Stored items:
◇ ◇ ◇ ◇ ◇ ◇ ◇
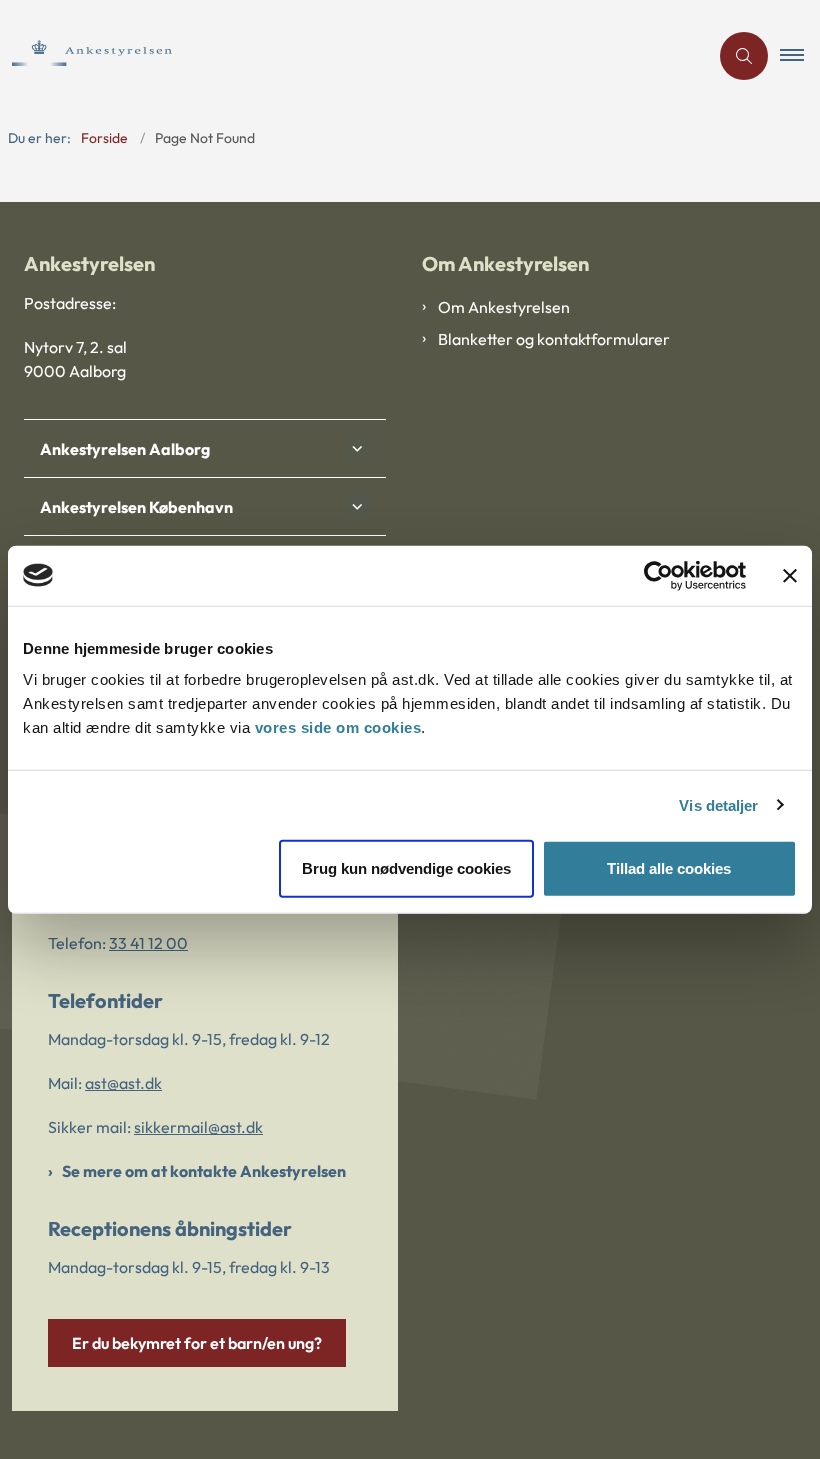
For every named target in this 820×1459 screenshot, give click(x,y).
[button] (800, 56)
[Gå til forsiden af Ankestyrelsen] (346, 55)
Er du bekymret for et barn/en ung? (197, 1343)
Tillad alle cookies (669, 868)
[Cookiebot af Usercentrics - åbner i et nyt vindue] (658, 575)
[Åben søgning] (744, 56)
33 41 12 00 (148, 943)
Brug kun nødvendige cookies (406, 868)
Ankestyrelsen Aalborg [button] (125, 449)
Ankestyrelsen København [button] (136, 507)
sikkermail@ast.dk (198, 1127)
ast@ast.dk (123, 1083)
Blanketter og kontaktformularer (554, 339)
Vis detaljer (718, 804)
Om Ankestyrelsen (504, 307)
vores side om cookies (338, 727)
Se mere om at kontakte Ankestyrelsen (204, 1171)
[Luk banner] (790, 575)
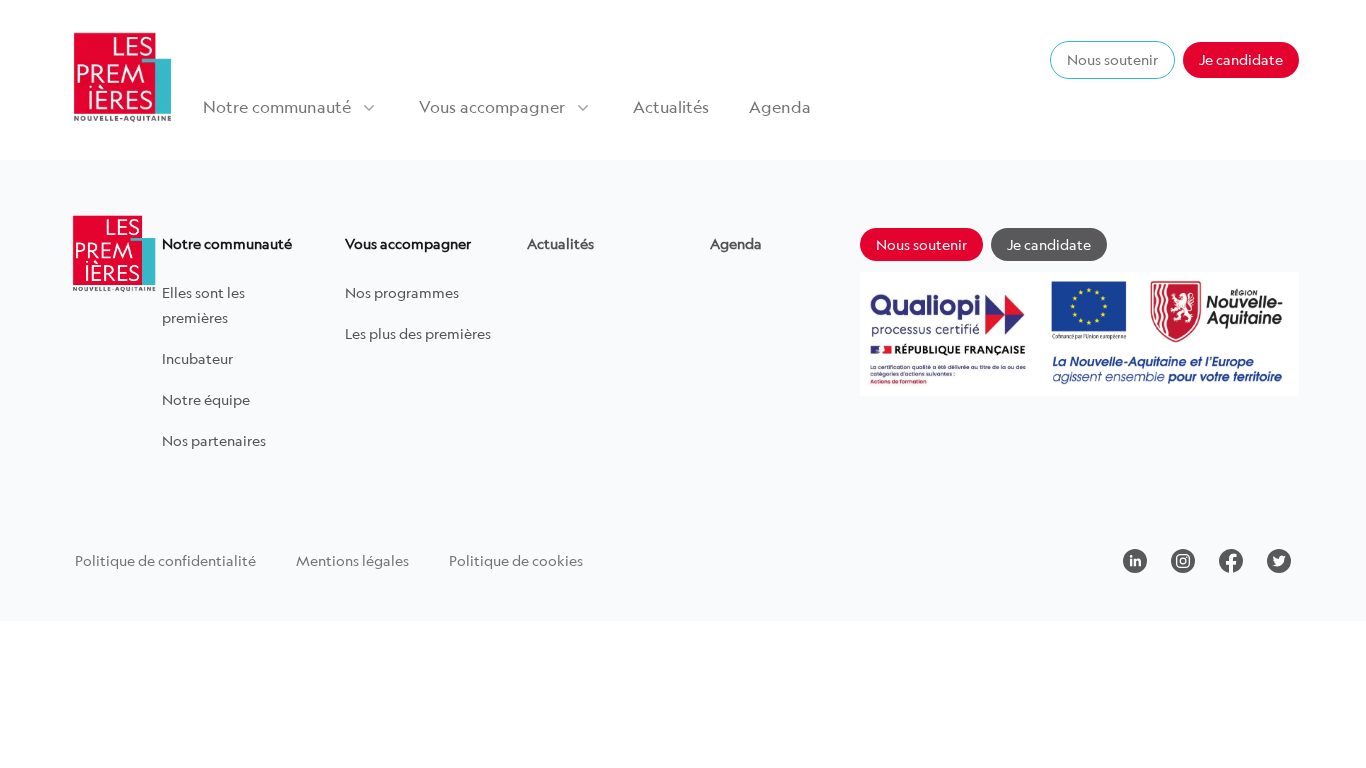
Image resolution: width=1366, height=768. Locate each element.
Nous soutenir (1112, 59)
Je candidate (1241, 59)
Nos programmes (402, 292)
◇ ◇ ◇ ◇ ◇ ◇ ◇
**Exercise description**
Copy the stretch of the records above that runs from the line with "[Gå til forsiden af Ankestyrelsen] (346, 55)" through the line with "ast@ast.dk (123, 1083)". Both end lines belong in the copy, and nothing else does.

**Answer box**
[Gå til forsiden af Ankestyrelsen] (346, 55)
Er du bekymret for et barn/en ung? (197, 1343)
Tillad alle cookies (669, 868)
[Cookiebot af Usercentrics - åbner i et nyt vindue] (658, 575)
[Åben søgning] (744, 56)
33 41 12 00 (148, 943)
Brug kun nødvendige cookies (406, 868)
Ankestyrelsen Aalborg [button] (125, 449)
Ankestyrelsen København [button] (136, 507)
sikkermail@ast.dk (198, 1127)
ast@ast.dk (123, 1083)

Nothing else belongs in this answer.